Original comment by gen...@gmail.com on 9 Jun 2013 at 2:48

GoogleCodeExporter commented 9 years ago
I've even set max_open_files to 20, and I still get the same error on my 
databases.

FATAL: fetch_spend: IO error: database/spend/672223.sst: Too many open files
FATAL: fetch_spend: IO error: database/spend/672223.sst: Too many open files
FATAL: 
fetch_proto_tx(17843f6d6e5ad3d253753f9c0cb75dbd75f37a15871b35369422436d9095c2a6)
: IO error: database/tx/1821552.sst: Too many open files

Original comment by gen...@gmail.com on 9 Jun 2013 at 6:31

GoogleCodeExporter commented 9 years ago
The next version of leveldb will clamp max_open_files to a minimum of 64 
because there is crazy behavior with lower limits. Issue 161 talks some about 
that but I suspect you've already read it.

When you see the too many open files error could you do a $sudo lsof -p <pid> 
to see how many and which files are opened by leveldb?

Original comment by dgrogan@chromium.org on 12 Jun 2013 at 6:20

GoogleCodeExporter commented 9 years ago
Thanks for your prompt answer. I will do that next time I get the errors. I did 
it last time but wasn't able to pipe it to file (running as user) because the 
lsof process wasn't exiting.

Original comment by gen...@gmail.com on 12 Jun 2013 at 9:28

GoogleCodeExporter commented 9 years ago
LevelDB's above a certain size (about 40 GB) seems to cause leveldb to open 
every single file in the database without closing anything in between.

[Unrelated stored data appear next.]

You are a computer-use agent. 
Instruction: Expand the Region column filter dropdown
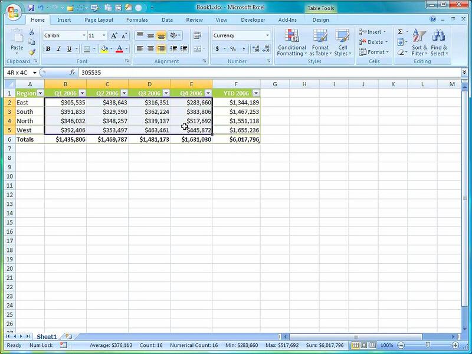click(x=40, y=93)
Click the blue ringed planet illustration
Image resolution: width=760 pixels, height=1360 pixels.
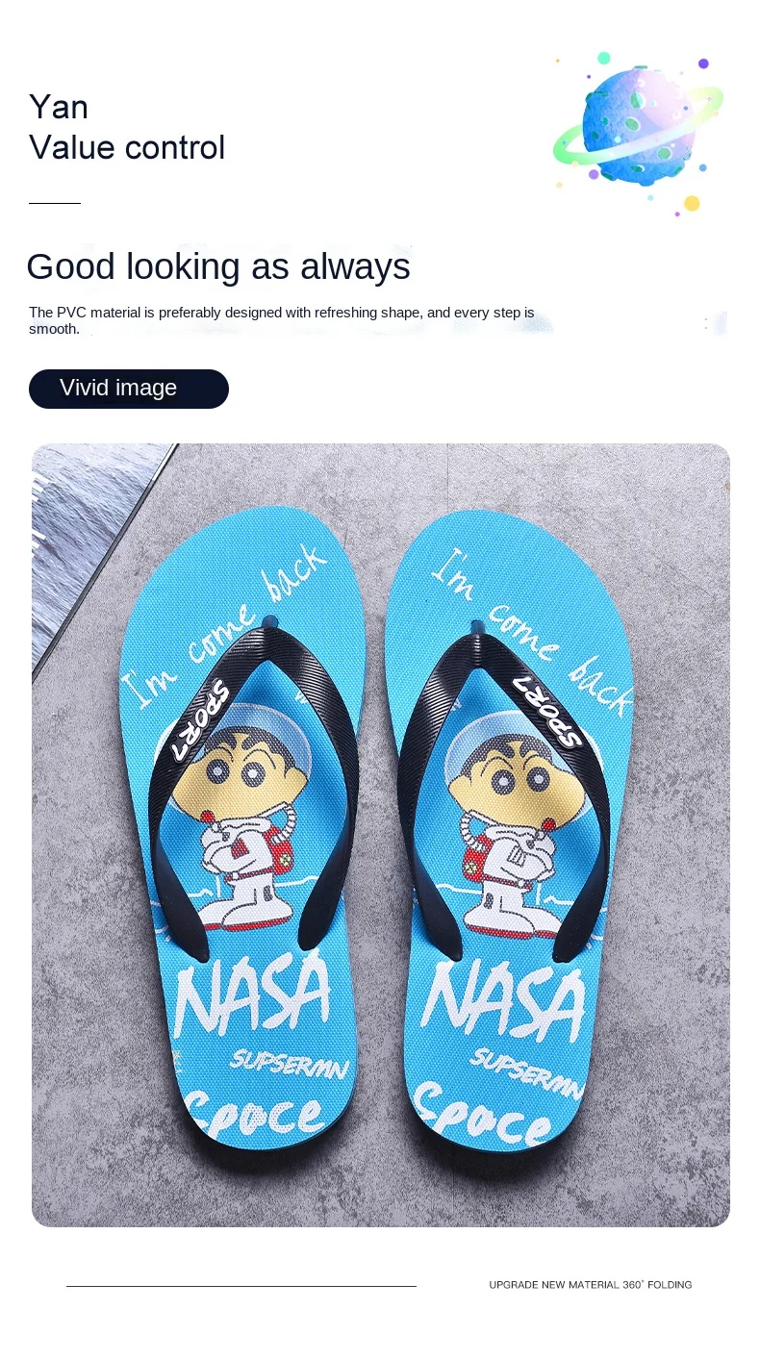pos(638,125)
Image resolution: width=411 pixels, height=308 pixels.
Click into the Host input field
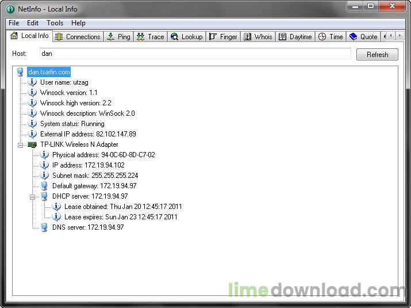tap(194, 54)
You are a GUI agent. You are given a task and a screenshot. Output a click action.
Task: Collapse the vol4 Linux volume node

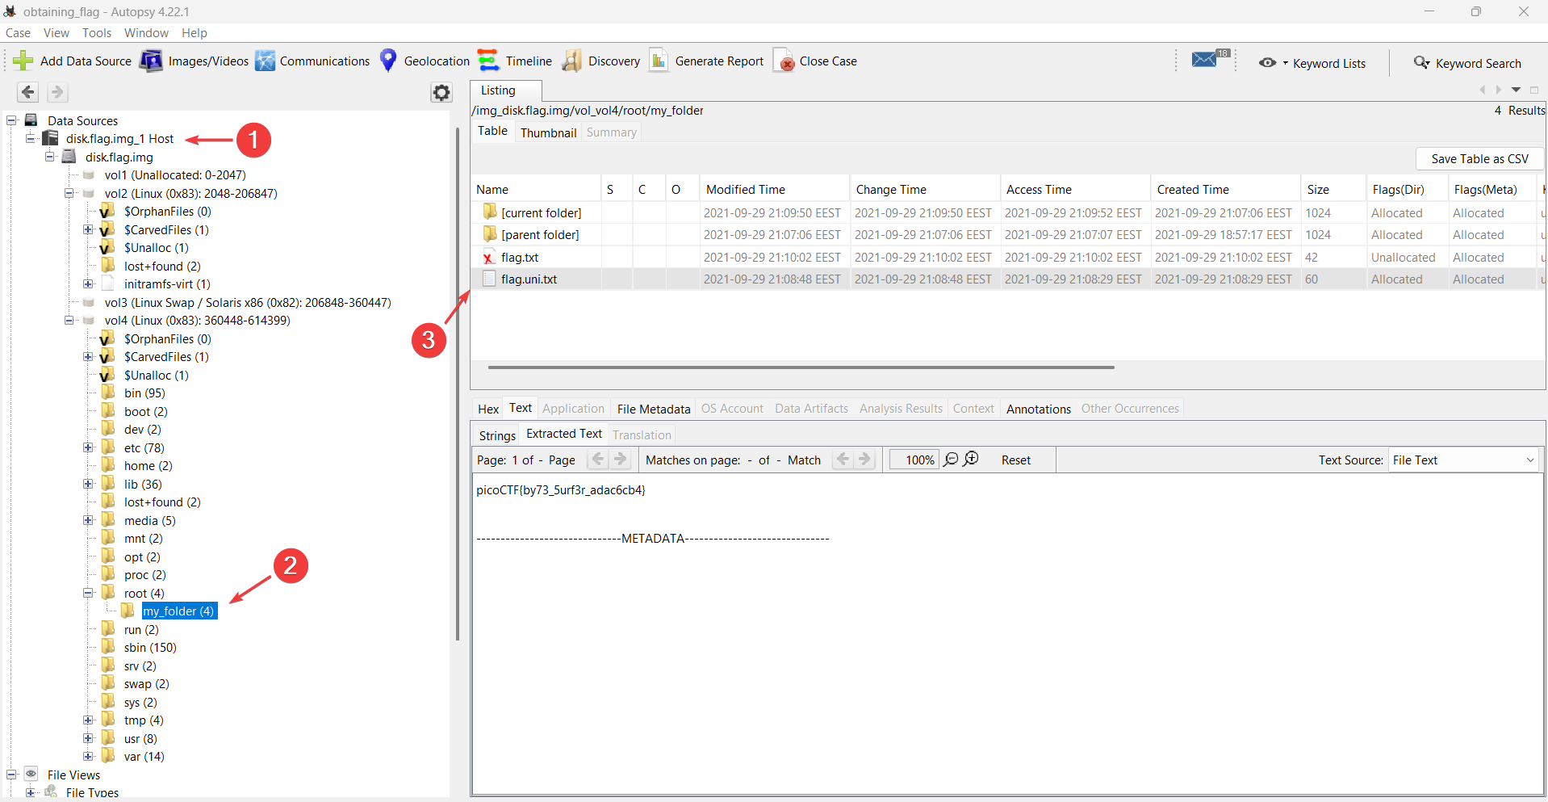[x=69, y=321]
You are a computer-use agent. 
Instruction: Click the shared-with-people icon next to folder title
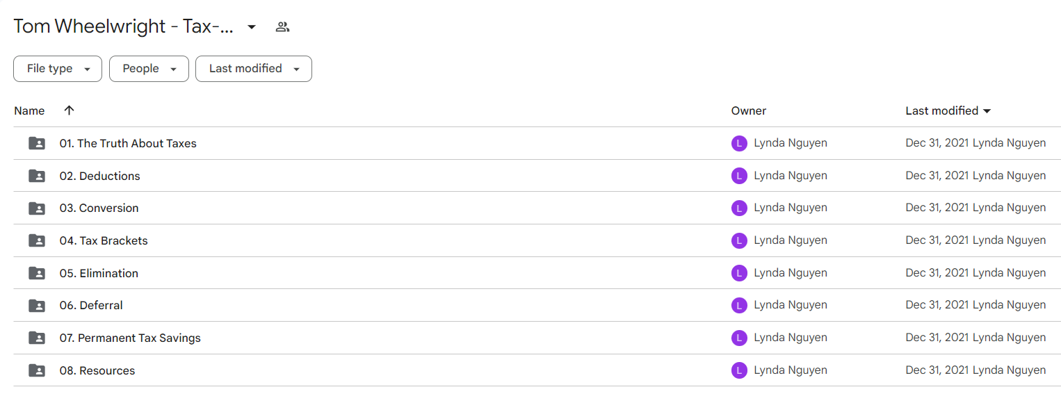click(282, 27)
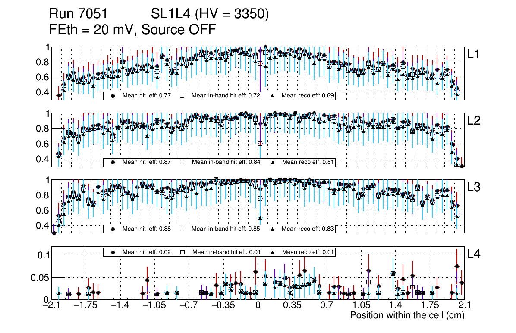Click the filled circle marker in L1 legend

point(113,96)
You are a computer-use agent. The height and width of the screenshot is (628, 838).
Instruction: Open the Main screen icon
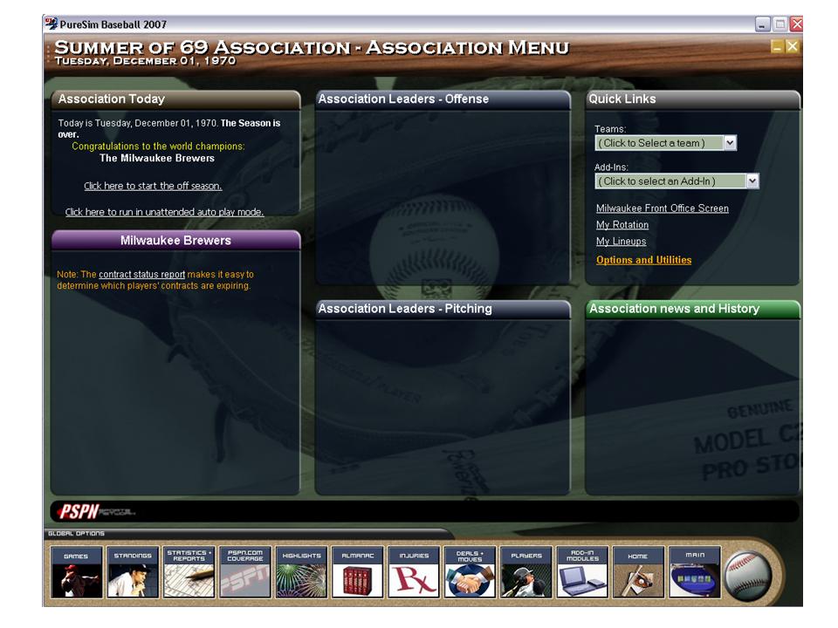(x=696, y=574)
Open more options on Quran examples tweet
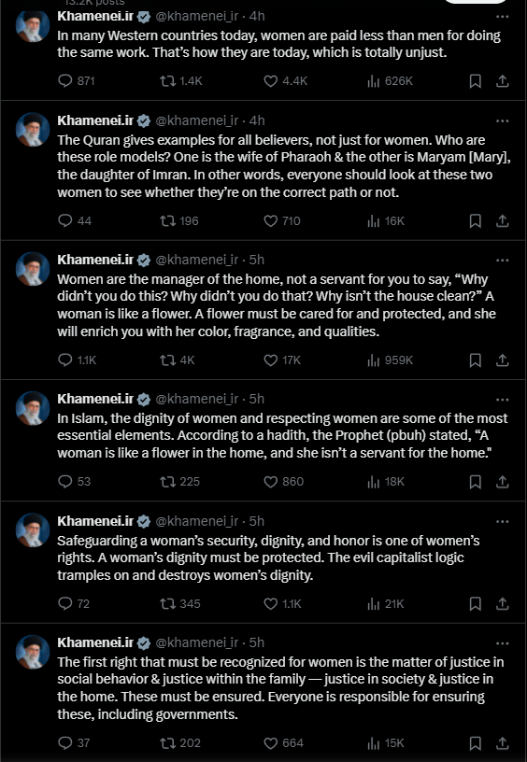The width and height of the screenshot is (527, 762). tap(502, 120)
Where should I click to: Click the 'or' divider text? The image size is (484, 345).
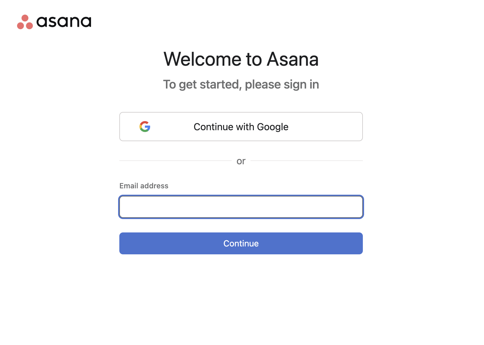click(x=241, y=161)
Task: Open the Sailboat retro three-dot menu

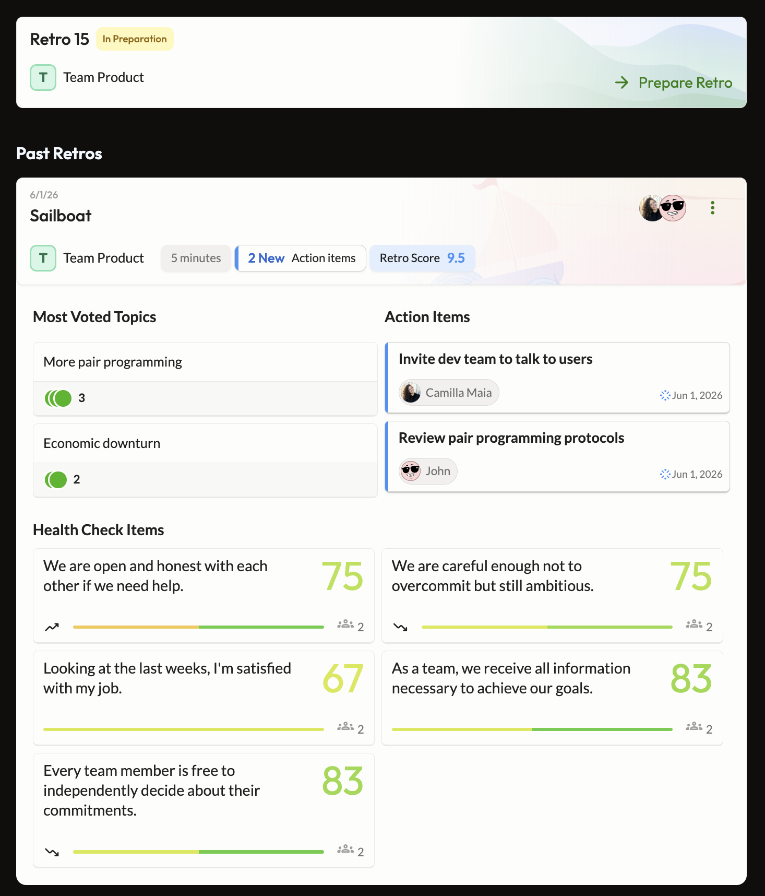Action: coord(712,208)
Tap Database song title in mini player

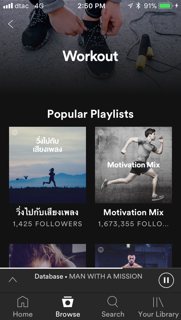tap(49, 276)
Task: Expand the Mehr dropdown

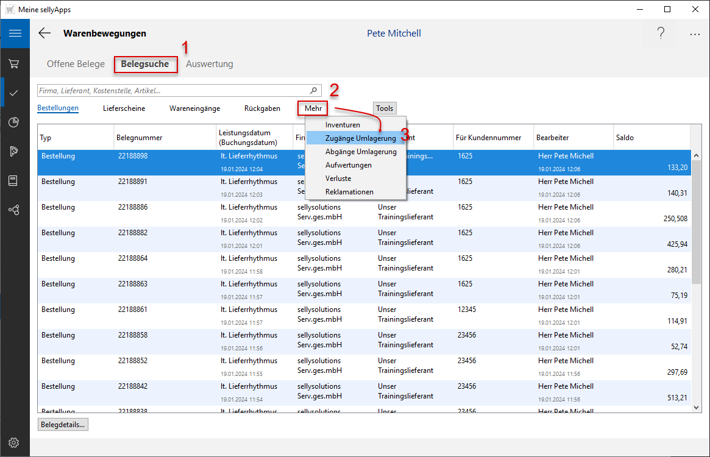Action: [313, 108]
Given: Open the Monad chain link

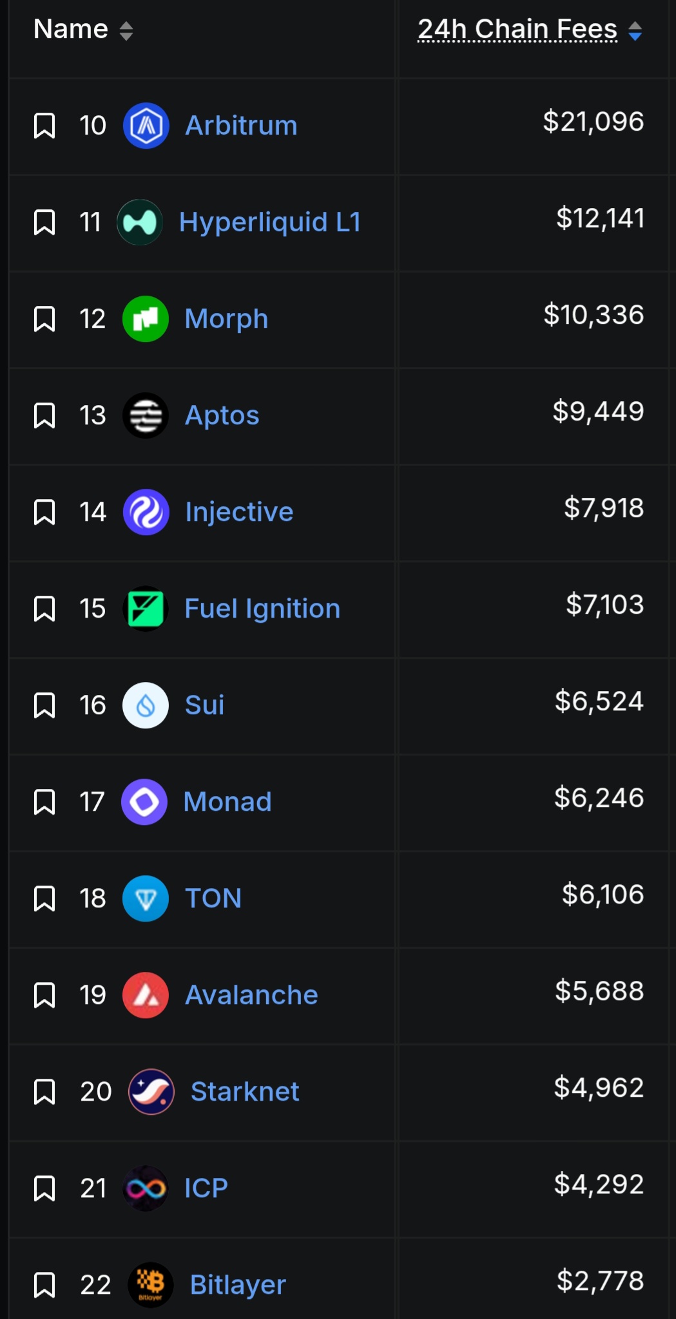Looking at the screenshot, I should (227, 802).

Also, it seems it opens every file twice, for some reason.

Original comment by fullung@gmail.com on 15 Aug 2013 at 3:10

GoogleCodeExporter commented 9 years ago
I also suspect that a large amount of concurrent reads (hundreds of threads) 
causes something to go wrong, which then causes LevelDB to quickly consume up 
to a million file descriptors when one has multiple large databases open.

Original comment by fullung@gmail.com on 15 Aug 2013 at 10:56

GoogleCodeExporter commented 9 years ago
fullung, a standalone reproduction would be sweet. Can you put together a 
little program that creates a database large enough to trigger the issue and 
outputs when I should run lsof to see that too many files have been opened?

Original comment by dgrogan@chromium.org on 20 Aug 2013 at 3:44

GoogleCodeExporter commented 9 years ago
This issue can be connected with issue 
https://code.google.com/p/leveldb/issues/detail?id=219&sort=-id

How to reproduce:
1. Fill up hard disk, where you database opened
2. Try to insert any record into leveldb
3. Leveldb will crash and leave *.sst file in directory (file will be near ~4K)
4. Open database again
5. Try to insert any record again
6. leveldb will crash again
7. You will get moar *.sst files
8. If you will try to open again, leveldb will crash again... and you will get 
a lot of *.sst files... and in some moment leveldb will not open because too 
many *.sst files (and even if you will clear you hard disk and will have enough 
disk space)

Original comment by feniksgo...@gmail.com on 3 Dec 2013 at 3:17

GoogleCodeExporter commented 9 years ago
Any update on this issue?

I'm running into this issue as well on Android (limit of 1024 file 
descriptors). At the point when it reaches the 1024 limit, no write operations 
works any longer until I restart the process (which gives some breathing room 
until it reaches the limit again).

I only have one test code with 2 threads, one thread writing (put one key and 
attempting to delete one previous key) and one thread iterating over the keys.

I was able to run into this error with ~900 keys, each having 1Mb.

Original comment by r...@google.com on 27 Jun 2014 at 9:58

GoogleCodeExporter commented 9 years ago
FWIW, once it reaches this state, only a single thread that keeps writing and 
deleting keys (single put and delete) will eventually run into this "Too many 
open files" error. Iterating or not at the same time does not seem to impact 
the ability to repro the issue.

Original comment by r...@google.com on 27 Jun 2014 at 10:59

GoogleCodeExporter commented 9 years ago
In our case, LevelDb was running in JNI environment, which has a bunch of other 
files open in addition to the default 1000 max_open_files limit, which would 
exceed the 1024 limit on Android.

Setting options.max_open_files to a lower value fixes the issue as it seems to 
be properly honored by TableCache in our tests.

Original comment by r...@google.com on 1 Jul 2014 at 6:30